3.       Tafsir Muqoron
Pengertian metode tafsir Muqoron adalah: 1) membangdingkan teks (nash) ayat-ayat Al Qur-an yg memiliki kesamaan redaksi dalam 2 kasus lebih, dan atau memiliki berbeda bagi satu kasus yg sama; 2) membandingkan ayat Al Qur-an dgn hadits yg pada lahirnya bertentangan; dan 3) membandingkan berbagai pendapat ulama tafsir di dalam menafsirkan Al Qur-an (Baidan 1998: 65)
Definisi di atas menunjukkan bahwa, penafsiran Al Qur-an dgm metode ini memiliki cakupan yg amat luas, tidak hanya membandingkan ayat dgn ayat, ayat dgn hadits, tapi juga membandingkan pendapat para mufassir dalam menafsirkan ayat.
Ciri-ciri:
Metode ini mempunyai ciri khas yg dapat membedakannya dari metode lain yaitu membandingkan pendapat para ulama tafsir dalam menafsirkan ayat dgn ayat, atau ayat dengan hadits, baik merka termasuk ulama salaf ataupun ulama hadits yg metode dan kecenderungan merka berbeda-beda, baik penafsiran merka yg berdasarkan riwayat yg bersumber dari Rosulullah SAW, Sahabat atau Tabi^in ( tafsir bil ma’tsur) atau berdasarkan rasio, ijtihad (tafsir bil ra’y) dan mengungkapkan pendapat mereka serta membandingkan segi-segi dan kecenderungan masing-masing yg berbeda dalam penafsiran Al Qur-an.
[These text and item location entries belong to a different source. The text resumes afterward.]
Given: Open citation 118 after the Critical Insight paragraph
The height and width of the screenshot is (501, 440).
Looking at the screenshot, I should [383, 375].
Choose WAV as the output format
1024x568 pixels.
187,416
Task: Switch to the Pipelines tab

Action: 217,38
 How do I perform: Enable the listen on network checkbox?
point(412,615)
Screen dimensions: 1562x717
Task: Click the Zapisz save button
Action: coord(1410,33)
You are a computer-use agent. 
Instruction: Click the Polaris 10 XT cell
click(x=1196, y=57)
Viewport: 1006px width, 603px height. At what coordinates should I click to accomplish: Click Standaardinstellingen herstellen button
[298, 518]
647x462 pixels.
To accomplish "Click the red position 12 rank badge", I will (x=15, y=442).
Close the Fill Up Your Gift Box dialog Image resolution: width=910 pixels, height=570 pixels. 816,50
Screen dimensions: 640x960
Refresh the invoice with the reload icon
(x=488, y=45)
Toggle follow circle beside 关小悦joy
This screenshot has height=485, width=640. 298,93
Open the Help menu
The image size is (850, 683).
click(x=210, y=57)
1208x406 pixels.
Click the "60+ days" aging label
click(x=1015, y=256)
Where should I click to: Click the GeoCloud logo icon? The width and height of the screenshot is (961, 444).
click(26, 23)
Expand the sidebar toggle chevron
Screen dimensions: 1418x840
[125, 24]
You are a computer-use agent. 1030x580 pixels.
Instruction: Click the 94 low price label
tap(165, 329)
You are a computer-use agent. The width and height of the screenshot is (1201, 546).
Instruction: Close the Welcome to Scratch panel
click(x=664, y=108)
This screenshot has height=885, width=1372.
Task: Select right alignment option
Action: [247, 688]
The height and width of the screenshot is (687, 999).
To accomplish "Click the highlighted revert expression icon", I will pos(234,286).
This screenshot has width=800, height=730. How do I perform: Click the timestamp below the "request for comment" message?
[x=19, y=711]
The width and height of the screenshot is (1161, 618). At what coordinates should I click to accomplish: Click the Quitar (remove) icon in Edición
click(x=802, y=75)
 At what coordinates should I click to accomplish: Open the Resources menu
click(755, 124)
Mufassir dengan metode ini dituntut mampu nenganalisis pendapat-pendapat para ulama tafsir yg mereka kemukakan untuk kemudian mengambil sikap untuk menerima penafsiran yg dinilai benar dan menolak penafsiran yg tidak dapat diterima oleh rasionya serta menjelaskan kepada pembaca alasan dari sikap yang diambilnya, sehingga pembaca merasa puas.
4.      Tafsir Maudhu`i
Metode tafsir Maudhu^i / tematik adalah suatu metode penafsiran Al Qur-an dimana seorang mufassir mengkaji Al Qur-an sesuai dengan tema atau judul yang telah ditetapkan dalam Al Qur-an, baik yang berkaitan dengan hal kehidupan, sosiologi, ataupan kosmologi (Muhaimin, 1994: 120) . Dalam metode ini, semua ayat yg berkaitan, dihimpun, kemudian dikaji secara mendalam dan tuntas dari berbagai aspek yg terkait dengannya, seperti asbaabun nuzul, kosa kata, dsb. Semuanya dikaji secara rinci dan tuntas, serta didukung oleh dalil-dalil atau fakta-fakta yg dapat dipertanggungjawabkan secara ilmiah.
Ciri-ciri:
Sesuai dengan namanya, maka yg menjadi ciri utama dari metode ini ialah penonjolan tema, judul atau topik pembahasan, sehingga tidak salah jika dikatakan bahwa metode ini juga disebut metode topikal (Baidan, 1998: 152)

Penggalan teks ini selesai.